I find it good to set agressive deadlines. Whenever I say "it'll probably take X" I usually halve it and feel a "mini-panic" that shows I'm not confident I can do it by that deadline. Not feeling a mini-panic means I'm comfortable with the allocated time, which means I'm either clueless and can't estimate, or that I'm getting complacent.
You need to decide whether you're procrastinating, or you have a deeper problem like being a loser.
If you have finished substantial projects in the past, and are taking a break, for whatever reason, that's fine.
If you really haven't accomplished anything in life and are still fantasizing about doing something, you're a loser. All those dreams are just noise in your brain. I'd suggest setting those aside and focusing on things you must do, like your job.
I can give you an example. I knew a young guy who seriously dreamed of joining the Army, but was 300+ pounds. I said to him, "Have you ever exercised in your life?" His answer was no, so I said the Army is not the right place for you. None of his friends was willing to offer objective advice.
The old school way to get things done is with a todo list. By writing down 5 - 10 tasks and then turning to that as your boss, you add structure (discipline) and reduce your internal debate over what to do and instead turn your energy into action.
Try a todo list for a couple weeks and if that doesn't help, then embrace the fact that you're a loser, and focus on necessary things.
Also, two of the hardest things to do are learn guitar or build an airplane. They both take about 2 years part-time to make substantial progress. The best advice I've heard for both is the same: every day, pick up the guitar, or the airplane plans or parts.

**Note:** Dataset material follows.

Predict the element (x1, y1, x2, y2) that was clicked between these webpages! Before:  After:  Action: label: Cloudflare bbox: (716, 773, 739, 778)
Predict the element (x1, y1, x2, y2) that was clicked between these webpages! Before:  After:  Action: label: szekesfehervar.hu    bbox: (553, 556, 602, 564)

Are they really interesting to you or do you feel like those things should be interesting to you? Did it come from you or something or someone external to you.
> What can I do to improve my attitude toward useful areas of my life and convince myself to stop wasting time?
Find what you really want to do. If you truly enjoyed those books/articles/projects/etc, you wouldn't have to convince yourself to "waste time on those things". You'd "waste time on them" out of your own volition.
You'll never improve your attitude to like something you don't like deep down. It's like marrying someone you hate and hoping your attitude towards your wife will change. All you'll do is just increase resentment of everything including yourself. So instead of wasting your time on an impossible endeavor, find out what you really enjoy doing.
Also, laziness isn't necessarily a bad thing. It's one of the three virtues of a programmer.
"Laziness: The quality that makes you go to great effort to reduce overall energy expenditure. It makes you write labor-saving programs that other people will find useful and document what you wrote so you don't have to answer so many questions about it.
Also, laziness can be an antidote to useless busy-body work.